Comment nous aider ?
Honnêtement ? Je ne sais pas.
Si on a déjà remarqué une hyper ou une hyposensibilité aux substances, il peut être utile de le mentionner, mais le personnel soignant a en général des consignes précises à respecter sur les prescriptions médicamenteuses et ne va pas les jeter par la fenêtre juste parce qu’on lui a gentiment demandé. A part espérer tomber sur quelqu’un de compréhensif qui sera prêt à augmenter une dose ou prescrire une molécule différente, je ne suis pas convaincue qu’il y ait grand-chose à faire.
En bref
Oui, nous ressentons la douleur. Nous pouvons avoir des difficultés à nous en apercevoir, à l’exprimer ou à en convaincre quelqu’un d’autre, mais oui, nous souffrons. Lorsque cela nous arrive, nous avons besoin d’être soignés, que ce soit pour améliorer notre confort si la douleur est le seul problème, ou pour résoudre la cause sous-jacente si la douleur n’est qu’un symptôme.

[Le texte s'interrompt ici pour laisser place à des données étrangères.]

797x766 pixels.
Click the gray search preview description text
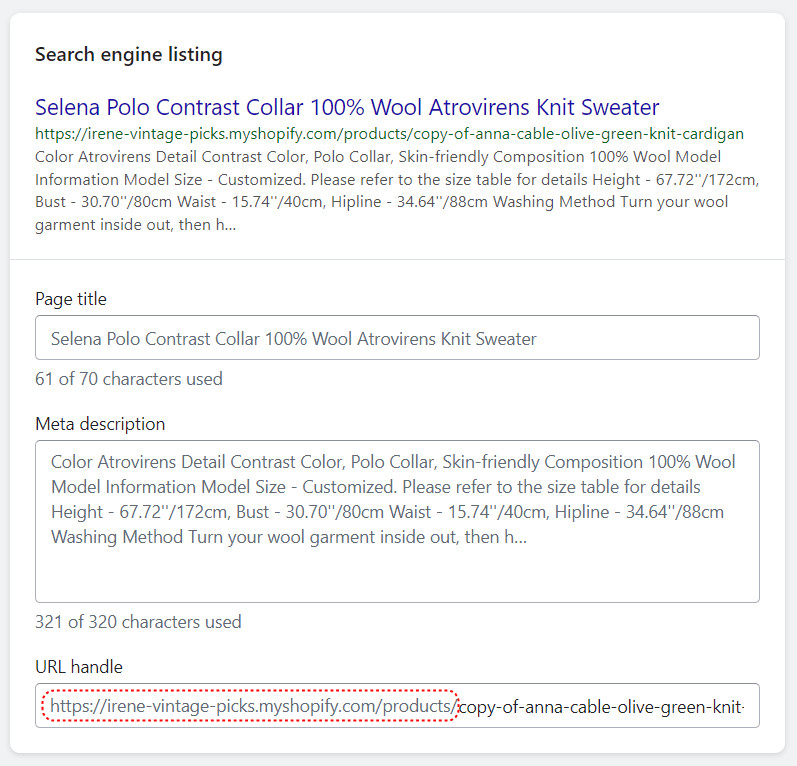click(397, 191)
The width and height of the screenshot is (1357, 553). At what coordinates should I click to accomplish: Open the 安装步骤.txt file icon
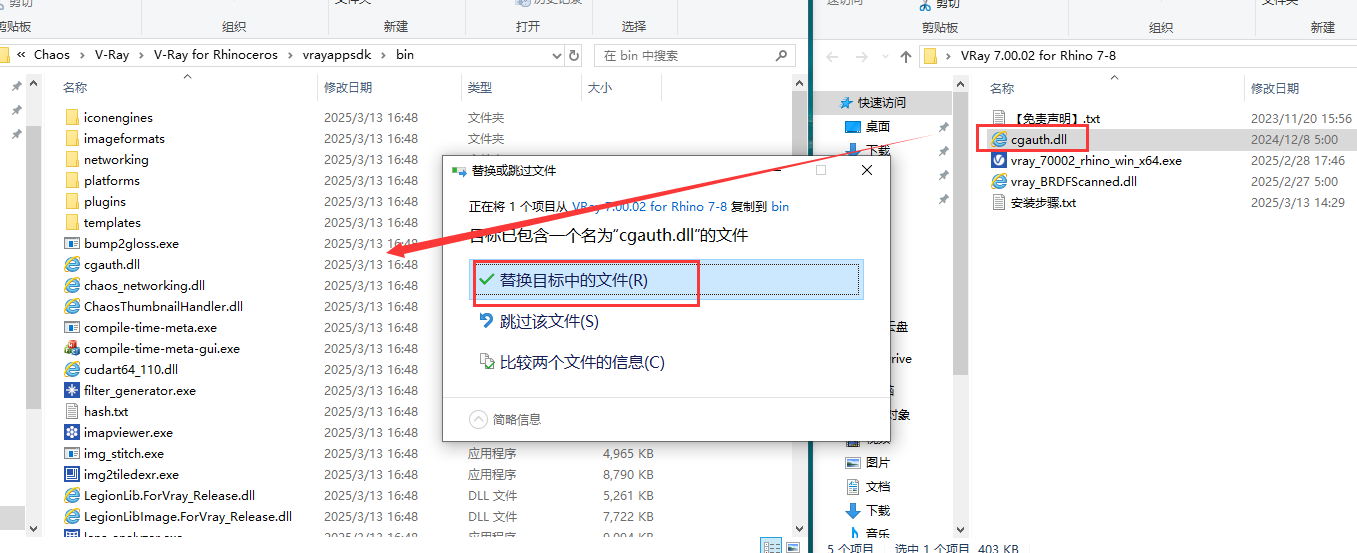[998, 203]
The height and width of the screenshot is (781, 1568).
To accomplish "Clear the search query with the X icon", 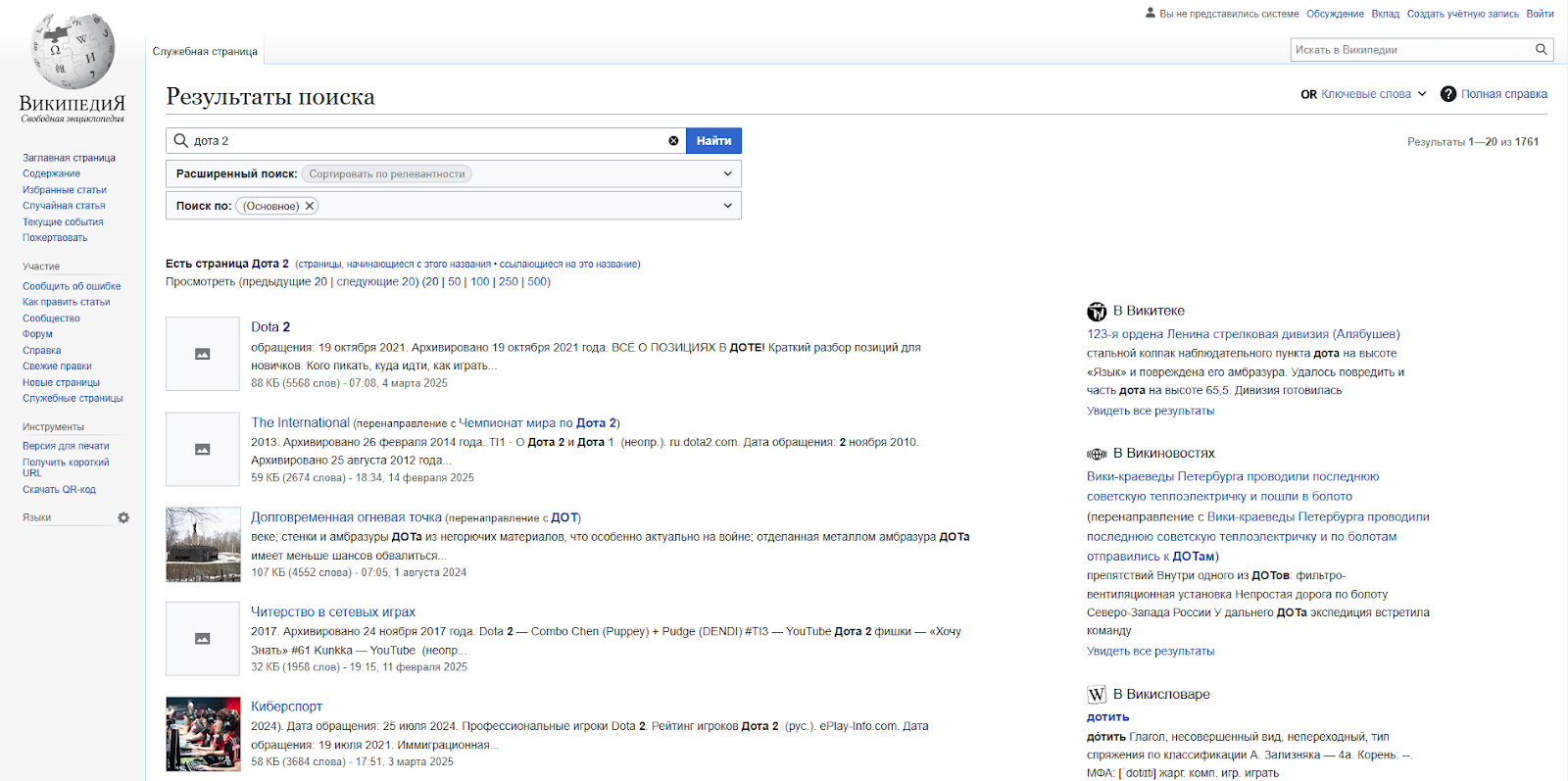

J’encourage mon lecteur qui serait le proche d’une personne autiste à ne pas minimiser une douleur qui semblerait ne pas vouloir passer – même s’il arrive à ladite de personne de pleurer quand on lui brosse les cheveux. J’encourage plus encore mon lecteur autiste à consciemment vérifier comment va son corps, et à prendre au sérieux une douleur inattendue. Les témoignages d’autistes arrivant aux urgences à deux doigts de la septicémie ou avec un organe désormais HS parce qu’ils ont ignoré une douleur pendant deux ou trois jours ne sont pas rares, et avouez que ce serait bête.
[1]Par exemple, nous ressentons plus facilement de l’anxiété liée à la douleur : https://pubmed.ncbi.nlm.nih.gov/33235944/#:~:text=Pain%20anxiety%20(PASS%2DTotal),reciprocally%20in%20adults%20with%20ASD.
[2]Et c’est un gros « si », comme je l’ai dit il ne semble pas y avoir de littérature scientifique sur ce sujet précis, ou très peu.